The Tibetan has been compared carefully throughout. In cases where the Sanskrit text is missing I have provided within brackets a literal rendering of the Tibetan translation, except in one instance where I have given a rendering of Dharmaksema's translation because the fragmentary Khotanese shows that Dharmaksema's translation may well reflect accurately the missing Sanskrit.
My original translation was intended to serve as a working tool for my own research on the fragments of Khotanese versions of the Suvarnabhasottama Sutra. While working on the translation I was able to identify additional fragments and although I was aware that many more fragments remained to be discovered, I published as an appendix a preliminary list of those known at the time.
Although at the time of my original translation I compared the Khotanese versions wherever possible, it was clear as I mentioned in the original preface that they required further research and in many cases needed rereading in the light of my identifications.
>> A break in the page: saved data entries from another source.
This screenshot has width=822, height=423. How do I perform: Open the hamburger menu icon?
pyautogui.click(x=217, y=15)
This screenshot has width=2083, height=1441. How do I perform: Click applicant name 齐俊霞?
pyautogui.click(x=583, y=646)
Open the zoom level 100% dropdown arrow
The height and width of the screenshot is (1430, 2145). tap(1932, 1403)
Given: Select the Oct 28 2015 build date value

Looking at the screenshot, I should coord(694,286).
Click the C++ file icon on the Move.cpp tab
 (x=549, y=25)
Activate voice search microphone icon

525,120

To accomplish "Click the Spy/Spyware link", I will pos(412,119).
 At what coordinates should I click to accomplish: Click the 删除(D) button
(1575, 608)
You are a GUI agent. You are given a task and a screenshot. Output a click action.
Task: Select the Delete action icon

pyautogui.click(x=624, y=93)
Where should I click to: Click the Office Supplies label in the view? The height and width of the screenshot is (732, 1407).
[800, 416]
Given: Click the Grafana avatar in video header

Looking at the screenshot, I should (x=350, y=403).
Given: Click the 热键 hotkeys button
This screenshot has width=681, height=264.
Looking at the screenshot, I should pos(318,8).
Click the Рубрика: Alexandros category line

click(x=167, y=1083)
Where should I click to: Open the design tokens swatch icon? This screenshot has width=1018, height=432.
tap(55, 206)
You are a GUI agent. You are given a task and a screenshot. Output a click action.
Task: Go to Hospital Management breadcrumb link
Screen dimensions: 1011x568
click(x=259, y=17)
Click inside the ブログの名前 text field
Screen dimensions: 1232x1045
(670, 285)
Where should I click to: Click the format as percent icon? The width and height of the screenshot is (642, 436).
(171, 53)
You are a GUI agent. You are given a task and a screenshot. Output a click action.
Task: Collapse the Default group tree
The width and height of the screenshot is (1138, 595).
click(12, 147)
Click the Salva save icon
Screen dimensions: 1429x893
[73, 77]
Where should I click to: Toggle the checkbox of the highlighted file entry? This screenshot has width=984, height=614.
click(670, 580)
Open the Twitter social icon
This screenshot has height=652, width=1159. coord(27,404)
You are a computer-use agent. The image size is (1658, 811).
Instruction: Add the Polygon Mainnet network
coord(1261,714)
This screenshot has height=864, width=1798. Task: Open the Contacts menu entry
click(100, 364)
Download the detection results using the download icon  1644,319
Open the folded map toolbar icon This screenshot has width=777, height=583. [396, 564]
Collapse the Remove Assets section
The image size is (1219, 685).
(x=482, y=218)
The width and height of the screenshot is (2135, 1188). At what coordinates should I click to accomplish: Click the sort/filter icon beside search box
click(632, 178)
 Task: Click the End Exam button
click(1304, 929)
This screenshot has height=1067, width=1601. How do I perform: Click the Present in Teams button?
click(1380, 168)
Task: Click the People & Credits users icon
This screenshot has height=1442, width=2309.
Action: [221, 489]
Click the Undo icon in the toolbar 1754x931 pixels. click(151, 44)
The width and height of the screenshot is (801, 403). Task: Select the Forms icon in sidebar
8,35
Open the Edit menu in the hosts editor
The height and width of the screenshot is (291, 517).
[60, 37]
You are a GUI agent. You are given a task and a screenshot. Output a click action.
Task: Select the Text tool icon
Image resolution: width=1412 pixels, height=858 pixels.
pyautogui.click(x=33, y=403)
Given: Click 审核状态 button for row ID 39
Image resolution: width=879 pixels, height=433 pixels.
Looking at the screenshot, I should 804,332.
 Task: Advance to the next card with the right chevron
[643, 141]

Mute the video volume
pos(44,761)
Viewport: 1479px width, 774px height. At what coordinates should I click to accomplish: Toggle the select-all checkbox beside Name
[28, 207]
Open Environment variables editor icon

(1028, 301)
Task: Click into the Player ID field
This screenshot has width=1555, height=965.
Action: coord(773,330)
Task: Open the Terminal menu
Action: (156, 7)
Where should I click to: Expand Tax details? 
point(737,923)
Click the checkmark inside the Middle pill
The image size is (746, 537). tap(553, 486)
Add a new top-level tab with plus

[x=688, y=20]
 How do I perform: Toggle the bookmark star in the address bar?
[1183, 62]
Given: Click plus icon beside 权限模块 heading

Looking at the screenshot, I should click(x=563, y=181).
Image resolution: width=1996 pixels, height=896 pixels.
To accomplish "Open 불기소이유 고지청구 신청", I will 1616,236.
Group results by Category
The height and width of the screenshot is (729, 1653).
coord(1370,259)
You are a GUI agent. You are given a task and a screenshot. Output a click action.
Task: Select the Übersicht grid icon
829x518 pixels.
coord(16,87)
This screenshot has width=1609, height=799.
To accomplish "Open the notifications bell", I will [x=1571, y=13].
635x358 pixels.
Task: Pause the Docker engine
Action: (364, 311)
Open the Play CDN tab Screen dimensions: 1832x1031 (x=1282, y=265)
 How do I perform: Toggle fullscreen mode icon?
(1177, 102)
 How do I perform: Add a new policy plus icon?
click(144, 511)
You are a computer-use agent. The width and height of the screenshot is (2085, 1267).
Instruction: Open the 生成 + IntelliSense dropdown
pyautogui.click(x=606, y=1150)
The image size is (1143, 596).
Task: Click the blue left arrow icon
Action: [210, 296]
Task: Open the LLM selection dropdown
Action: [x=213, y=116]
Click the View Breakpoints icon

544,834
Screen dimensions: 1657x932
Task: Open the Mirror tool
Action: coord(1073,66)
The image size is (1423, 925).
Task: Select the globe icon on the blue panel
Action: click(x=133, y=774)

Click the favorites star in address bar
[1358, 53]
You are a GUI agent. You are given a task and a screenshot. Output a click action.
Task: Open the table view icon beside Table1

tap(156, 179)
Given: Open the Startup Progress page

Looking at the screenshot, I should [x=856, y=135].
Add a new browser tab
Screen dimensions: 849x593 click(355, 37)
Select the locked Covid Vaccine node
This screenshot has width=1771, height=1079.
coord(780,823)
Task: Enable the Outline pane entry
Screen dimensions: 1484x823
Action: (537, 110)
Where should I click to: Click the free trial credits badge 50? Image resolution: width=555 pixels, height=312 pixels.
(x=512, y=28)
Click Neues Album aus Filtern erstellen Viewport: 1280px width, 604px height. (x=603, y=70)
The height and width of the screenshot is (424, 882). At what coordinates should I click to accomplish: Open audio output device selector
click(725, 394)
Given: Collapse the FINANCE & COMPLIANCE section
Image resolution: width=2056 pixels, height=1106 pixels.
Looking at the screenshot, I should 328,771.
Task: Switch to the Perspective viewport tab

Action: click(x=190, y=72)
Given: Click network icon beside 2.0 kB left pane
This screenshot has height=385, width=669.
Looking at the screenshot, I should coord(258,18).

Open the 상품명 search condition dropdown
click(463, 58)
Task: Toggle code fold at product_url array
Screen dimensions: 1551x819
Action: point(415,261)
When in 1975 P.O. Skjaerv visited me and asked whether I had any suggestions for a research subject suitable for a doctoral dissertation I at once proposed an edition of the Khotanese fragments of the Suvarnabhasottama Sutra. After he had done much preliminary work by himself, beginning in 1977 we read the whole text carefully together. In 1983 his edition was accepted at the University of Mainz as Habilitationsschrift. Unfortunately the edition still remains unpublished.
It has accordingly been possible to make much more use of the Khotanese material in preparing this new edition of the translation. However, I have tried to restrict the apparatus to a minimum so as not to detract from the readability of the translation. Hence reference is made to the Khotanese only when it contributes to the interpretation of the Sanskrit.
Prof. P.O. Skjaerv is also preparing a new edition of the Sanskrit text of the Suvarnabhasottama Sutra. It differs from that of Nobel mainly in the fact that he is able to make use of a Nepalese manuscript that was not available to Nobel. This is referred to here as MS. J. It is MS. No. 6 on p.163 of 'A descriptive catalogue of the Sanskrit manuscripts', Memoirs of the Research Department of the Toyo Bunko (The Oriental Library), 37,1979. I am most grateful to Prof. Skjaerv for making available to me a draft of this edition, which at present covers only those parts of the Sanskrit text for which corresponding Khotanese was known to him.